Bobby Noyes said he found what he was looking for in relocating his bicycle rack manufacturing company. “Grand Junction is the last cool, affordable town in Colorado.”

Noyes, founder and president of RockyMounts, was among those who spoke at a ceremony celebrating the start of construction on a facility for the company at Riverfront at Las Colonias Park.

RockyMounts is the first company to break ground in the 15-acre business park along the Colorado River south of downtown.

Bonsai Design — a company that designs, builds and installs adventure courses and ziplines for customers around the world — plans to begin construction on a new facility in the park in the spring. Other businesses also have expressed interest in building facilities there.

RockyMounts manufactures a variety of racks and locks for bicycles as well as ski and cargo racks.

The company was headquartered in Boulder, but Noyes said he was looking for a larger facility and different location for his operation and staff. Quality of life and a shorter commute for employees were priorities, he said.

While there was a risk involved in moving, there were also benefits, Noyes said. “I liked the odds with Western Colorado.”

Robin Brown, executive director of the Grand Junction Economic Partnership, recalled how she met with Noyes to discuss a possible relocation. She said she showed him Las Colonias Park before a lot of the construction there had been completed and was worried about his reaction.
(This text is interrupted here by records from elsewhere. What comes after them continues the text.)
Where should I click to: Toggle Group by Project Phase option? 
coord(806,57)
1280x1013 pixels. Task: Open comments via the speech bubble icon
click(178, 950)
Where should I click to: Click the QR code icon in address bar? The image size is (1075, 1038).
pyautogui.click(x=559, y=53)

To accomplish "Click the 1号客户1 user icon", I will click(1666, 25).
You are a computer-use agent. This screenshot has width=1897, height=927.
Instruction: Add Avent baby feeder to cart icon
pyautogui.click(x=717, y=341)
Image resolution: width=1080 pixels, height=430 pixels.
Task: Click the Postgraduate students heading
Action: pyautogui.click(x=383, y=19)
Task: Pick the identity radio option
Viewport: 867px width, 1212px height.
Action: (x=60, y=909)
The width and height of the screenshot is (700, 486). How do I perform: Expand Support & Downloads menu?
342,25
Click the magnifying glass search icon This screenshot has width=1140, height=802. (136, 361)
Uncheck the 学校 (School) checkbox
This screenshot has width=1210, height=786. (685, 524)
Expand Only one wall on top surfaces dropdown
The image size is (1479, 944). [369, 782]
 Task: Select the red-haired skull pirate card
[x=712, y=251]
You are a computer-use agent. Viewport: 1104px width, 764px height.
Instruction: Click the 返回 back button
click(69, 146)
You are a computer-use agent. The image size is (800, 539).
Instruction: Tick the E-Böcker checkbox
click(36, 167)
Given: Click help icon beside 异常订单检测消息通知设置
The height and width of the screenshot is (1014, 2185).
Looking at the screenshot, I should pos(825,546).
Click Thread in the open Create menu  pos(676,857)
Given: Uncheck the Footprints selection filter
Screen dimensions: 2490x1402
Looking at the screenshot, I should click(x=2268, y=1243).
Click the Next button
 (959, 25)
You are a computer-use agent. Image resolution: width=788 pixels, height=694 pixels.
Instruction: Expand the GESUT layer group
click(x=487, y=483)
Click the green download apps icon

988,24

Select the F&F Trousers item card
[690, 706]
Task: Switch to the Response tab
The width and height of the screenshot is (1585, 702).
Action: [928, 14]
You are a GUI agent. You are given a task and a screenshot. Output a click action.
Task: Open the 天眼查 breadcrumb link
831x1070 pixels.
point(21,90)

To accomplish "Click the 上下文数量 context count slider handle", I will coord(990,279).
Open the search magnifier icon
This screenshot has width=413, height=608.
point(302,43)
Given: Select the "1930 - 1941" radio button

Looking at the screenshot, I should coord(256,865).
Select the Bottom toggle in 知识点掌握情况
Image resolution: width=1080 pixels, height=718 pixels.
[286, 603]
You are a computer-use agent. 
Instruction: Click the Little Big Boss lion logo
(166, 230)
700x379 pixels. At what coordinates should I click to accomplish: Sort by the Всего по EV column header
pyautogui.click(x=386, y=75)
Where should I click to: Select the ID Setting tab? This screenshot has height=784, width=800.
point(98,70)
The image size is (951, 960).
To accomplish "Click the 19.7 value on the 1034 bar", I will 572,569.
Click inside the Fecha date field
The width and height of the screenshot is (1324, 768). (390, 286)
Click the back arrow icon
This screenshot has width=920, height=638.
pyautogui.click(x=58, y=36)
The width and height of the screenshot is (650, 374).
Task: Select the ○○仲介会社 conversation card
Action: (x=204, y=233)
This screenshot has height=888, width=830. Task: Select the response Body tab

But Noyes could see the possibilities, Brown said. He could envision a move that would offer a better life for his employees and a better future for his business. “Bobby got it almost immediately.”

“We have a lot to celebrate today,” Brown said of not only the groundbreaking for RockyMounts, but also the development of the business park. “It’s been a lot of hard work by a lot of people.”

Duke Wortmann, mayor pro tem of Grand Junction, said the construction of the RockyMounts facility constitutes another step at a $30 million, 140-acre mixed-use development that already includes a park with a 5,000-seat amphitheater and multiple ponds. A river park with standing waves also is planned.

Bonsai Design plans to construct a zipline across the river and challenges course as part of its new facility.

With the groundbreaking for the RockyMounts facility, the business park will soon include businesses, Wortmann said. “Welcome. I can’t say it enough.”

Wortmann said he was grateful for the assistance the city has received from partners in the Los Colonias development, including state agencies that have awarded grants.

Doug Simons, chairman of the GJEP board of directors, said the Grand Junction Lions Club was among the early supporters of a riverfront park.

The development of the business park also depended on Grand Junction voters who in November approved a ballot measure allowing the city to permit 99-year leases on public lands, Simons said. Leases previously were limited to 25 years, a shorter-term which discouraged some businesses and lenders.

Noyes said the relocation of RockyMounts from Boulder to Grand Junction hasn’t been easy, but he’s been encouraged by the support and engagement his company has received.

Noyes also said he’s looking forward to the quality of life and shorter commutes the Grand Valley offers his employees.

But he warned the attributes that attracted him and RockyMounts to Grand Junction could disappear without proper planning to accommodate growth. “I’ve seen this rodeo come through town. We want some of the horses, but not the stable.”